[Ваша задача] Дословно перепишите фрагмент исходного текста: начните с места, где стоят слова «Хорошо еще, что», и остановитесь после слов «за это развлечением.».

[Исходный текст]
*-*-*
Хорошо еще, что муниципальные гвардейцы не оценили всей глубины сарказма. На этом балу присутствовало немало депутатов, вообще солидные особы там преобладали; ведь бал был благотворительный. Солидные особы решили совместить приятное с полезным и, сделав доброе дело, вознаградить себя за это развлечением.

Сегодня старейшина нашей дипломатии господин князь де Талейран должен произнести в Академии моральных и политических наук похвальное слово господину Рейнгарду[345]. Господин де Талейран… произнести речь! Что за чудо?! Откуда такое великодушие? Зачем человеку, который обессмертил себя фразами столь остроумными и столь глубокими, произносить длинную речь? Какая жертва! Какое самоотречение! Ведь чтобы произнести те прославленные фразы, которые знает вся Европа, господину де Талейрану требовались мысли, а чтобы произнести речь, не требуется ничего, кроме фраз. Поистине, если слово было дано человеку для того, чтобы скрывать свои мысли[346], речи были с еще большей щедростью даны ему для того, чтобы скрывать отсутствие мыслей. — Сегодня в Академии будет много народу!..
*-*-*
[Данные]
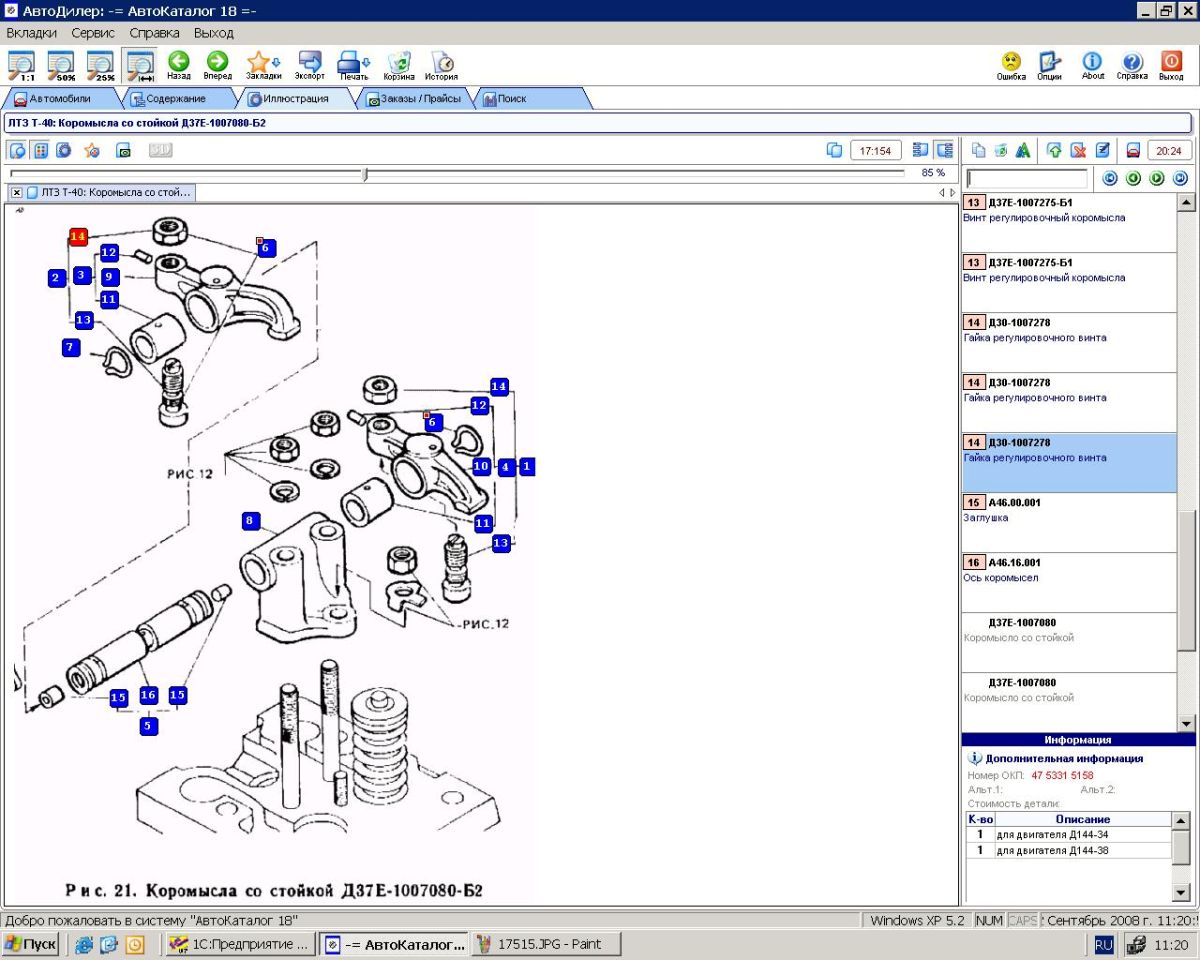Image resolution: width=1200 pixels, height=960 pixels.
Task: Open the История history icon
Action: (x=441, y=64)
*-*-*
[Решение задания]
Хорошо еще, что муниципальные гвардейцы не оценили всей глубины сарказма. На этом балу присутствовало немало депутатов, вообще солидные особы там преобладали; ведь бал был благотворительный. Солидные особы решили совместить приятное с полезным и, сделав доброе дело, вознаградить себя за это развлечением.